Chapter 2 Part 2
TOBACCO TRIUMPHANT:
SMOKING FASHIONABLE AND UNIVERSAL
It may be noted, by the way, that the gallant had no hesitation about
smoking in the presence of ladies. Gostanzo, in Chapman's "All Fools,"
1605, says:
And for discourse in my fair mistress's presence
I did not, as you barren gallants do,
Fill my discourses up drinking tobacco.
And in Ben Jonson's "Every Man out of his Humour," 1600, Fastidious
Brisk, "a neat, spruce, affecting courtier," smokes while he talks to
his mistress. A feather-headed gallant, when in the presence of
ladies, often found himself, like others of his tribe of later date,
gravelled for lack of matter for conversation, and the puffing of
tobacco-smoke helped to occupy the pauses.
When our gallant went to the theatre he loved to occupy one of the
stools at the side of the stage. There he could sit and smoke and
embarrass the actors with his audible criticisms of play and players.

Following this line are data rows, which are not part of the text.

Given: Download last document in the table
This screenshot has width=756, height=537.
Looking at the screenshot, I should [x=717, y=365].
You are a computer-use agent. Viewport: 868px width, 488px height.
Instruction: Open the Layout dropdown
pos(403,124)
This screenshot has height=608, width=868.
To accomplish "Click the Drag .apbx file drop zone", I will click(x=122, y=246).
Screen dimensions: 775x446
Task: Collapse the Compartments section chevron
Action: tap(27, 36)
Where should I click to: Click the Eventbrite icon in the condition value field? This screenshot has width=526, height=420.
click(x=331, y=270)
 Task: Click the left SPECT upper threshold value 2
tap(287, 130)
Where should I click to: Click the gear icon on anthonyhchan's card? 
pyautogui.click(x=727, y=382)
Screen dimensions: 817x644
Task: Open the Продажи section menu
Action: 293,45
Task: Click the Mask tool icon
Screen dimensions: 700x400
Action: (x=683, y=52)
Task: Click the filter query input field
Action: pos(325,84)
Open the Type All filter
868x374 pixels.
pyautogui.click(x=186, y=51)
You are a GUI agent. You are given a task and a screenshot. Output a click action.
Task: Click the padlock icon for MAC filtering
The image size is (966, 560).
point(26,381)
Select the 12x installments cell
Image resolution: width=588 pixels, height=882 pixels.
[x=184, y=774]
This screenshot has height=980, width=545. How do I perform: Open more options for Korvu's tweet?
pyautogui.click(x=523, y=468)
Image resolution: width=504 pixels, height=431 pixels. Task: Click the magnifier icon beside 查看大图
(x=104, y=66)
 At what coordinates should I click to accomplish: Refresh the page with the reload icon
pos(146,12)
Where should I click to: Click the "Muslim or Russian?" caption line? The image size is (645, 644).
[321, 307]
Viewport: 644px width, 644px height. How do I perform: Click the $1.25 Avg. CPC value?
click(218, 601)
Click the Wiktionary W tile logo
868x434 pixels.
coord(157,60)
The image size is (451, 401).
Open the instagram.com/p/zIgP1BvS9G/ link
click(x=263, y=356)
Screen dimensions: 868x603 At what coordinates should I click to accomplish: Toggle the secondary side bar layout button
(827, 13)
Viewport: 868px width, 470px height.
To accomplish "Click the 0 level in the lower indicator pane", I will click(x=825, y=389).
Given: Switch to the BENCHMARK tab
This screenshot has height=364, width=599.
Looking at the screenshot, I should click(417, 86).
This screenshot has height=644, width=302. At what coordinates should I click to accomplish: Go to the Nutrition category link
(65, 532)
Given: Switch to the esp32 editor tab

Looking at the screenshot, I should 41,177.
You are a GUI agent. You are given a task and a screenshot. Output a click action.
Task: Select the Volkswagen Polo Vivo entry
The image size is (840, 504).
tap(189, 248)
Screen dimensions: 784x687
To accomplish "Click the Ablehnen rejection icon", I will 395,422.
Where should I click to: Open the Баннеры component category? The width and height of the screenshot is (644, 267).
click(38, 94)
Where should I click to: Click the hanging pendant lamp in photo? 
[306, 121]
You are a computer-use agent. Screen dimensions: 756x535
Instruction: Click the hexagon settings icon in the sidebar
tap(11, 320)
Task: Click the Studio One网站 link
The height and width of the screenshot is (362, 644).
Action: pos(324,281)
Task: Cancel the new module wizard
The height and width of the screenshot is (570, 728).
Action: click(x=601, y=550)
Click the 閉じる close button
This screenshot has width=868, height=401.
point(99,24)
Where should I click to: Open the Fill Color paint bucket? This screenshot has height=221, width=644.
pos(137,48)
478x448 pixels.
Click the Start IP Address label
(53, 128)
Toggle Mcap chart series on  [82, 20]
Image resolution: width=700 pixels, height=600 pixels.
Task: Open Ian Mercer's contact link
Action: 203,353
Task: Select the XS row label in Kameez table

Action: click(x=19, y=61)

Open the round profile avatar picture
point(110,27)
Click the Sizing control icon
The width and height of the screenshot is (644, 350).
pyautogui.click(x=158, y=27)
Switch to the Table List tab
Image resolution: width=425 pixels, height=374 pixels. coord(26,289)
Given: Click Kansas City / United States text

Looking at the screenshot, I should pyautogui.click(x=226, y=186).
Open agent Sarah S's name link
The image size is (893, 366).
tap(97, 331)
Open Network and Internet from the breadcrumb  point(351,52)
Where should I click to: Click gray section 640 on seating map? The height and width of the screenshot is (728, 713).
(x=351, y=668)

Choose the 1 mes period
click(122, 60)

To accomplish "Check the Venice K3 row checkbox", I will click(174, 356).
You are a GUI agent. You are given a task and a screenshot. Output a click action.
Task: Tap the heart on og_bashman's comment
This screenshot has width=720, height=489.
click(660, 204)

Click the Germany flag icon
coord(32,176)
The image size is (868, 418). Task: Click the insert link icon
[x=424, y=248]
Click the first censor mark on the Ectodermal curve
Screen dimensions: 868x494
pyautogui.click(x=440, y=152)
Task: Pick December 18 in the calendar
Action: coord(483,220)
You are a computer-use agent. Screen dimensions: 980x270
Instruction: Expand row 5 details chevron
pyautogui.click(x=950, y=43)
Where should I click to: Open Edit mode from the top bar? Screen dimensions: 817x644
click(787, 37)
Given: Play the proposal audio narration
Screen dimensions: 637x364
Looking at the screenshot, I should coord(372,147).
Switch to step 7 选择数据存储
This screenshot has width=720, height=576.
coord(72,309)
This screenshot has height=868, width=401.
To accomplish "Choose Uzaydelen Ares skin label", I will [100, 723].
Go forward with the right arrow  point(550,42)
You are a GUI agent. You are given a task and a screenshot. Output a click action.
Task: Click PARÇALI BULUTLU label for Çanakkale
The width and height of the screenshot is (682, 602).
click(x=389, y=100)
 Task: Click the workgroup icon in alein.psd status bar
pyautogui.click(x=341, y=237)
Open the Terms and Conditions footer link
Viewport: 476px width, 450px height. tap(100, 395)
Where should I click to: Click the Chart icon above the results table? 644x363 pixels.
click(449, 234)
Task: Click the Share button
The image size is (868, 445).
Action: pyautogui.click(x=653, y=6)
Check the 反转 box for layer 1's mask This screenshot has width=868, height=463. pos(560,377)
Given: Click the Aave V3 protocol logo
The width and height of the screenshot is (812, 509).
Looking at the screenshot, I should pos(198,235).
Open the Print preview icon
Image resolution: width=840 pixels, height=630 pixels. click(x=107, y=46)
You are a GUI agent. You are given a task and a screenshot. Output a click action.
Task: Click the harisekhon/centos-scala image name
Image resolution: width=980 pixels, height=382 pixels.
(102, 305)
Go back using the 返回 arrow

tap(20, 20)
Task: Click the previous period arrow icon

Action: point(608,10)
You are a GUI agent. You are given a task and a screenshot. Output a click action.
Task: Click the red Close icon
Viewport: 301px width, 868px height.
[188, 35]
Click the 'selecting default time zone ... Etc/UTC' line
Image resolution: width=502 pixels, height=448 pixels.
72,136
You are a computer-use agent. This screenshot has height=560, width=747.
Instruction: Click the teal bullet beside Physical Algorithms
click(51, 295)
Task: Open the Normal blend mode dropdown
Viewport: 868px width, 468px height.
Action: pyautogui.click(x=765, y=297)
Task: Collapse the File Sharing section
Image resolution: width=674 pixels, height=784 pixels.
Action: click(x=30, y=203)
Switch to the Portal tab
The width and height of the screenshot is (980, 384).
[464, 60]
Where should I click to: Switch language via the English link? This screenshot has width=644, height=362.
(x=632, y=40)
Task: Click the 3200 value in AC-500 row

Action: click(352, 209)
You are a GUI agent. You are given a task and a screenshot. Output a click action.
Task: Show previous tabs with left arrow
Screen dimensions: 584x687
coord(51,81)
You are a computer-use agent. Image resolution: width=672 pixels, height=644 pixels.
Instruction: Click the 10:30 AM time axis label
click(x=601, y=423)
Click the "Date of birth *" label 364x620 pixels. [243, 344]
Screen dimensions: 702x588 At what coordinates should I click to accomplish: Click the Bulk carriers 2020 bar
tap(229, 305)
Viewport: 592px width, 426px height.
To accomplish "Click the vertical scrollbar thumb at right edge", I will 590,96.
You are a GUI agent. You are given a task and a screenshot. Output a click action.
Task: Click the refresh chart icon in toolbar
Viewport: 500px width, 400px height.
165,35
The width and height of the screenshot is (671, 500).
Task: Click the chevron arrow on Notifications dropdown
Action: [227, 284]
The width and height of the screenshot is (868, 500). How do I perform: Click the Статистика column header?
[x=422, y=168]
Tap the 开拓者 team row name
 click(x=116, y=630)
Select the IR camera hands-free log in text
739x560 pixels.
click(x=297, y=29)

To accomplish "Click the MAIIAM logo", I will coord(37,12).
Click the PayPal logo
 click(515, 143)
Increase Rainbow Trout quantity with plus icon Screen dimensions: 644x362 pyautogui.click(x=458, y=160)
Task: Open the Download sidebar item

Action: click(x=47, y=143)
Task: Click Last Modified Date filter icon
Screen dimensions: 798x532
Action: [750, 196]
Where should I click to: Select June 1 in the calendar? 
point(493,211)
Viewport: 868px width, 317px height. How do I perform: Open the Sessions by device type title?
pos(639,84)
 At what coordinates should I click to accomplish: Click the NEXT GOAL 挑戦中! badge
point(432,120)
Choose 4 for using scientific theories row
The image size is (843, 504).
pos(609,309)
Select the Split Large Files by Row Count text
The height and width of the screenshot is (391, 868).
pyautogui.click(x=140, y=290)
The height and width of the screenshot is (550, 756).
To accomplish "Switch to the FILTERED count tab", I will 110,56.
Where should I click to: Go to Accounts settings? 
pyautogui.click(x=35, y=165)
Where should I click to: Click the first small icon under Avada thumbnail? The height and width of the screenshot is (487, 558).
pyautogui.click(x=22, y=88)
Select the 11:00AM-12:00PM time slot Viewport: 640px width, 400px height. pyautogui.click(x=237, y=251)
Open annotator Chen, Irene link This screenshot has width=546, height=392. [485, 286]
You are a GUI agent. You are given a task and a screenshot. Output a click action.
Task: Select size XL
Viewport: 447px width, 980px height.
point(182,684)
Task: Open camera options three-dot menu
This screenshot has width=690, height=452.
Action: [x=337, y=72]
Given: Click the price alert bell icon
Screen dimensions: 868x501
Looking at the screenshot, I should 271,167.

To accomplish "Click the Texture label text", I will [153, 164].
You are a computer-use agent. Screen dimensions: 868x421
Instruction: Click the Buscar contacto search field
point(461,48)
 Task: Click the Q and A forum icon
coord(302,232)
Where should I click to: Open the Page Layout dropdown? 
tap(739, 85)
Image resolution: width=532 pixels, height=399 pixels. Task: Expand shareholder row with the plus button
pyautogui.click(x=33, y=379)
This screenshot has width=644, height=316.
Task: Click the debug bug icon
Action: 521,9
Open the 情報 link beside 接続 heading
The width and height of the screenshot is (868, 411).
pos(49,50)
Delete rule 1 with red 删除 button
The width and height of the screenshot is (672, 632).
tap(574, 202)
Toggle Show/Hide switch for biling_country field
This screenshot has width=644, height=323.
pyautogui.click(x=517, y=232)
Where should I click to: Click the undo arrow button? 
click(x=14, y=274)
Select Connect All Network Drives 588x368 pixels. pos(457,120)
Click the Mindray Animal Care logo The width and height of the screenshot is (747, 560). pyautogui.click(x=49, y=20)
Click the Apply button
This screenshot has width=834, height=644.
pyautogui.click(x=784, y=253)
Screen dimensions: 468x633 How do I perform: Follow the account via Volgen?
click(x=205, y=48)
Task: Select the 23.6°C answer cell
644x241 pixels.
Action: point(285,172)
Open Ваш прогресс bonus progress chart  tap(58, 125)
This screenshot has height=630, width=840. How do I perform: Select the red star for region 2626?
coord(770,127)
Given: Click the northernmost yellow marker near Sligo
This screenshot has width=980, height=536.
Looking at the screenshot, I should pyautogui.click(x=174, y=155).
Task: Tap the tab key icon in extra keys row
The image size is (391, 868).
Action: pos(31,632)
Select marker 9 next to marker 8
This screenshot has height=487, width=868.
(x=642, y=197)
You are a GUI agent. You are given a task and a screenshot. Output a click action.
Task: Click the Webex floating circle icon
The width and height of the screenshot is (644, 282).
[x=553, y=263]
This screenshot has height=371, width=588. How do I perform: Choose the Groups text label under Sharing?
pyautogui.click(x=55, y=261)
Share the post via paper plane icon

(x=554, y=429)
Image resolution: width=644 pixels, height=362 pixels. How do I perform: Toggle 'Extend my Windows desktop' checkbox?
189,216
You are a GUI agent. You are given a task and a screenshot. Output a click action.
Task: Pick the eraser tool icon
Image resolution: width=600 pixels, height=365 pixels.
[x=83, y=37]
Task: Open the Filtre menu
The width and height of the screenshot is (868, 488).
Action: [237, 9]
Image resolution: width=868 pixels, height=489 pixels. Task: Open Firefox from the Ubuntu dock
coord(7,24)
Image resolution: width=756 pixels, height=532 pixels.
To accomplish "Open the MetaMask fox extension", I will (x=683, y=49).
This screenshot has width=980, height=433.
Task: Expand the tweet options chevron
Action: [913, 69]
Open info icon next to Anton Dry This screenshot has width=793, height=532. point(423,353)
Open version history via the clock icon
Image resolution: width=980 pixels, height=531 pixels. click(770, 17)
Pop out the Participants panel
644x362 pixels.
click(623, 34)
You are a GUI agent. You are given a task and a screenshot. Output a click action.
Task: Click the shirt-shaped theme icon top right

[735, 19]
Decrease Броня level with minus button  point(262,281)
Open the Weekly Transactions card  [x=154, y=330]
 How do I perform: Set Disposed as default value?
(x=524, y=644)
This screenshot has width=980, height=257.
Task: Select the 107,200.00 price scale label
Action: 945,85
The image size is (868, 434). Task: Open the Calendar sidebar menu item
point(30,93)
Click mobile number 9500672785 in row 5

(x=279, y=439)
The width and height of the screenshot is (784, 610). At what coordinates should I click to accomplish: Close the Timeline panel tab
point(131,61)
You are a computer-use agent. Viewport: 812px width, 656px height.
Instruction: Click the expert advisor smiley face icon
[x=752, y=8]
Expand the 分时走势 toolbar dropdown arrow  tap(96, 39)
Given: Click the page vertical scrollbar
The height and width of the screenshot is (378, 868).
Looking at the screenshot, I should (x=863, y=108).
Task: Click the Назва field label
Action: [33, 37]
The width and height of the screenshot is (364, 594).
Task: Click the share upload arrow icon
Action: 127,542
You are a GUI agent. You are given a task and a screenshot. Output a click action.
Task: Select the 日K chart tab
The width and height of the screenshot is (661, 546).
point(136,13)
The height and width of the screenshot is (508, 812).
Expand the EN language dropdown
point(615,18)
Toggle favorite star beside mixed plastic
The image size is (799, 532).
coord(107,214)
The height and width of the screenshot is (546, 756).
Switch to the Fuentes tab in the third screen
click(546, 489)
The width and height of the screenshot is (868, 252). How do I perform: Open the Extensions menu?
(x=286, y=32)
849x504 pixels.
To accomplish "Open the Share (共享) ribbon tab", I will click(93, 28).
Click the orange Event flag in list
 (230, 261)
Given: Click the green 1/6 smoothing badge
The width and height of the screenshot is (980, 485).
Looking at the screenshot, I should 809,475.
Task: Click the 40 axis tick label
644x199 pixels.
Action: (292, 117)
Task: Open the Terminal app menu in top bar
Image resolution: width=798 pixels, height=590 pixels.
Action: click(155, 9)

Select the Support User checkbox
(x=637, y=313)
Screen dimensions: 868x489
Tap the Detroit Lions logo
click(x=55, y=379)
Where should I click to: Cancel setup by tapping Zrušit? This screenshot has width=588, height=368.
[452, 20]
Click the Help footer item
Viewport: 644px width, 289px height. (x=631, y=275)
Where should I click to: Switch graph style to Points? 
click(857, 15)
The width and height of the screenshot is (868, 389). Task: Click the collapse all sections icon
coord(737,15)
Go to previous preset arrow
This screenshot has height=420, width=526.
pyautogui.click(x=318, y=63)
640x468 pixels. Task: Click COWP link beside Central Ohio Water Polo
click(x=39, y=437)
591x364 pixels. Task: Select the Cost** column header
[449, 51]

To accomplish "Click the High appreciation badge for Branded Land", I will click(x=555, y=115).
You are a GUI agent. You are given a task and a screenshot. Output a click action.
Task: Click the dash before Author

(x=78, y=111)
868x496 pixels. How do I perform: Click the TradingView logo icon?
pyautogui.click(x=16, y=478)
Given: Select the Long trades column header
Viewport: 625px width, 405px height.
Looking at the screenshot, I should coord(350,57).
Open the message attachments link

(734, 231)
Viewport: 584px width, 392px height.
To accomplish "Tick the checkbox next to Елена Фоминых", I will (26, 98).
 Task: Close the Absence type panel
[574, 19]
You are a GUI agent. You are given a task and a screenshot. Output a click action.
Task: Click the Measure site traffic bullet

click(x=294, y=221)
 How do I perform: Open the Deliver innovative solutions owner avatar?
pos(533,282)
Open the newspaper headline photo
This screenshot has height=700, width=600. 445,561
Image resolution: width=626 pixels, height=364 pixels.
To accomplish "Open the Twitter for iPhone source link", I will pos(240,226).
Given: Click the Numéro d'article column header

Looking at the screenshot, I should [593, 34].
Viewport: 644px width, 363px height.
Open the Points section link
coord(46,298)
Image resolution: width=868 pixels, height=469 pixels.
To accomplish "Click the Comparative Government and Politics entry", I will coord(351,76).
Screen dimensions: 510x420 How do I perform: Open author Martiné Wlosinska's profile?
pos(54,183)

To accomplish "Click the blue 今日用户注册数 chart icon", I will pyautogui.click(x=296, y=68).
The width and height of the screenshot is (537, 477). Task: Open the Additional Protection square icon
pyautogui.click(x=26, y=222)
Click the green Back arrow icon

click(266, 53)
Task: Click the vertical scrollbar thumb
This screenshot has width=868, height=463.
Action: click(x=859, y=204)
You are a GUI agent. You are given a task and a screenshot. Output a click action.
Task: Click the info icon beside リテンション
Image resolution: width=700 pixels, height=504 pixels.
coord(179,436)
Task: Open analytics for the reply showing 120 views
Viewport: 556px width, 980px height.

It chaunc'd me gazing at the Theater,
To spie a Lock-Tabacco Chevalier
Clowding the loathing ayr with foggie fume
Of Dock Tobacco friendly foe to rhume—
says a versifier of 1599, who did not like smoking in the theatre and
so abused the quality of the tobacco smoked—though admitting its
medicinal virtue. Dekker suggests, probably with truth, that one
reason why the young gallant liked to push his way to a stool on the
stage, notwithstanding "the mewes and hisses of the opposed
rascality"—the "mewes" must have been the squeals or whistles
produced by the instrument which was later known as a cat-call—was
the opportunity such a prominent position afforded for the display of
"the best and most essential parts of a gallant—good cloathes, a
proportionable legge, white hand, the Persian lock, and a tolerable
beard." Apparently, too, serving-boys were within call, and thus
lights could easily be obtained, which were handed to one another by
the smokers on the points of their swords.
Ben Jonson has given us an amusing picture of the behaviour of
gallants on the Elizabethan stage, in his "Cynthia's Revels." In this
scene a child thus mimics the obtrusive beau: "Now, sir, suppose I am
one of your genteel auditors, that am come in (having paid my money at
the door, with much ado), and here I take my place, and sit downe. I
have my three sorts of tobacco in my pocket, my light by me, and thus
I begin. 'By this light, I wonder that any man is so mad, to come to
see these rascally tits play here—they do act like so many wrens—not
the fifth part of a good face amongst them all—and then their musick
is abominable—able to stretch a man's ears worse than ten—pillories,
and their ditties—most lamentable things, like the pitiful fellows
that make them—poets. By this vapour—an't were not for tobacco—I
think—the very smell of them would poison me, I should not dare to
come in at their gates. A man were better visit fifteen jails—or a
dozen or two hospitals—than once adventure to come near them.'" And
the young rascal, who at each pause marked by a dash had puffed his
pipe, no doubt blowing an extra large "cloud" when he swore "by this
vapour," turns to his companions and says: "How is't? Well?" and they
pronounce his mimicry "Excellent!"
Smoking was not confined to the auditors on the stage, who paid
sixpence each for a stool. There was the "lords' room" over the stage,
which seems to have corresponded with the modern stage boxes, the
price of admission to which appears to have been a shilling, where the
pipe was also in full blast. Dekker tells how a gallant at a new play
would take a place in the "twelve penny room, next the stage, because
the lords and you may seem to be hail fellow, well met"; and Jonson,
in "Every Man out of his Humour," 1600, speaks of one who pretended
familiarity with courtiers, that he talked of them as if he had "taken
tobacco with them over the stage, in the lords' room."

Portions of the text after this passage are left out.